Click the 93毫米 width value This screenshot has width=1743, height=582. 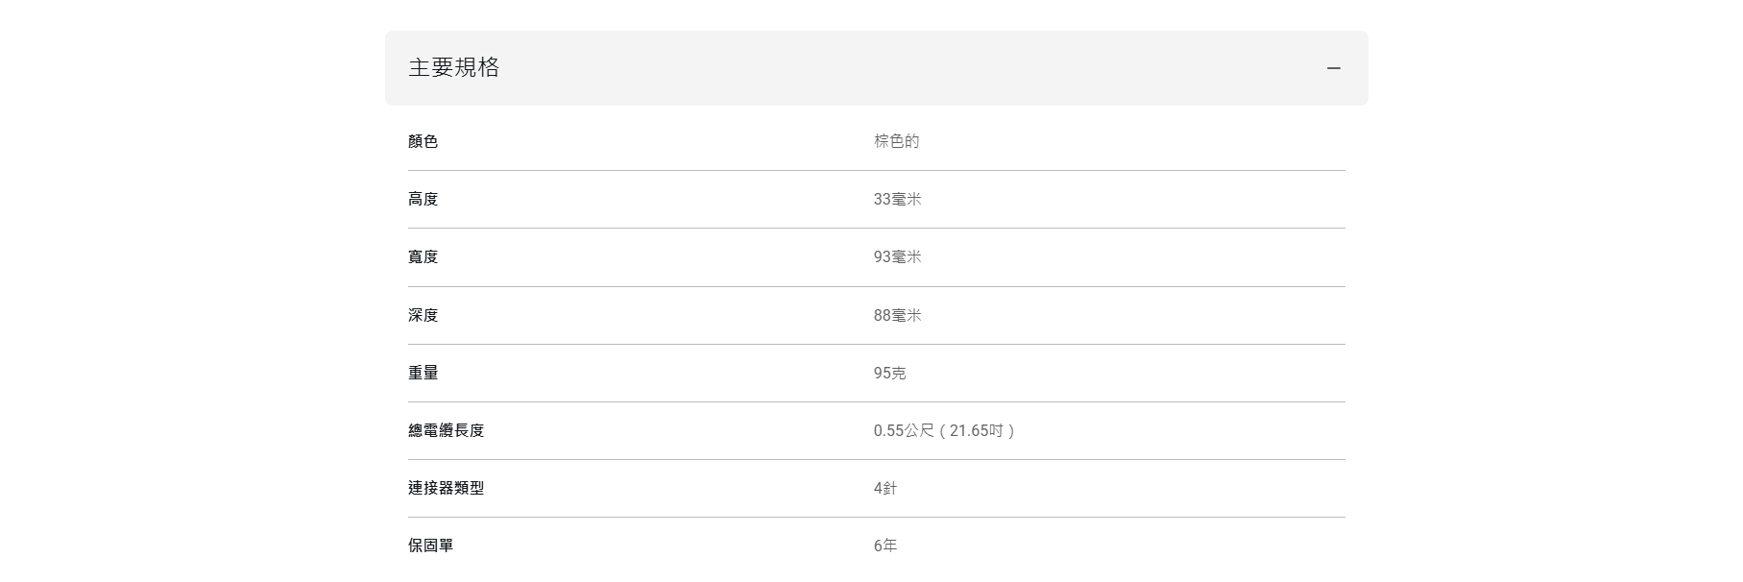tap(897, 256)
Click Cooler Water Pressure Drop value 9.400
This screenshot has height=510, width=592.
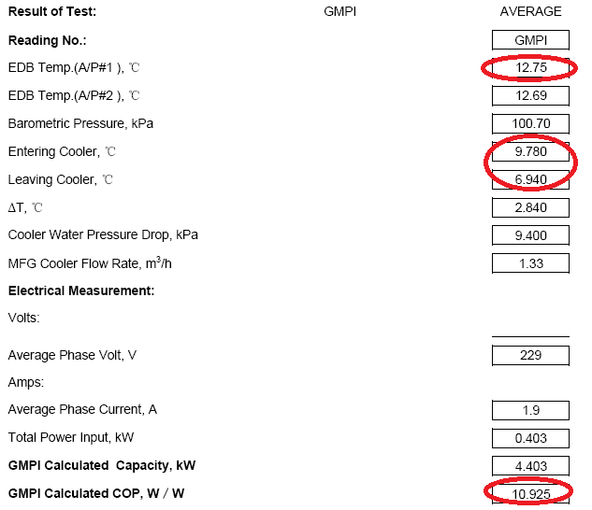530,235
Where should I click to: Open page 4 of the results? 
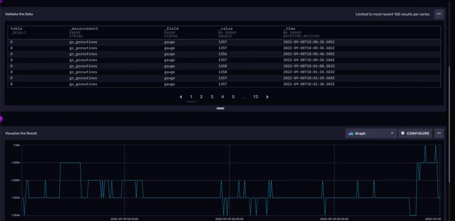[x=223, y=97]
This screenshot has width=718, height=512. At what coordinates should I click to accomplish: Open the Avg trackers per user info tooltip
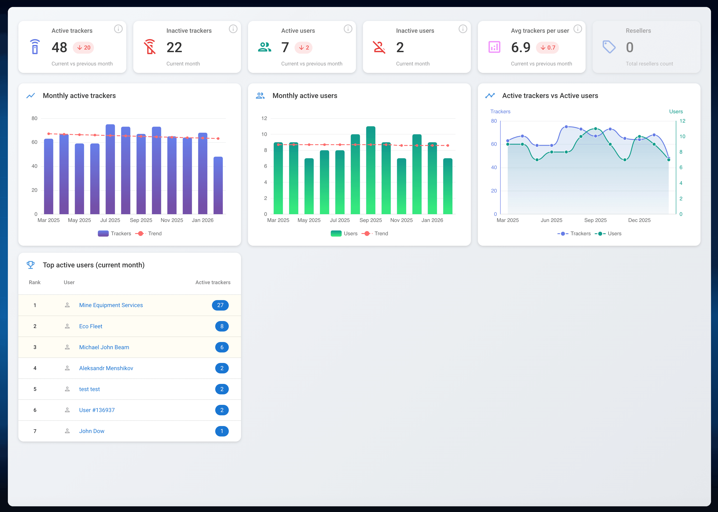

--------------------------------------------------

→ What you have to do
Copy out the rows from the line containing "Click Cooler Water Pressure Drop value 9.400" through the end of the rows, both ends included, word for word. Leave the pictures out of your answer.

→ Exercise answer
Click Cooler Water Pressure Drop value 9.400
This screenshot has height=510, width=592.
530,235
Where should I click to: Open page 4 of the results? 
[x=223, y=97]
This screenshot has width=718, height=512. At what coordinates should I click to accomplish: Open the Avg trackers per user info tooltip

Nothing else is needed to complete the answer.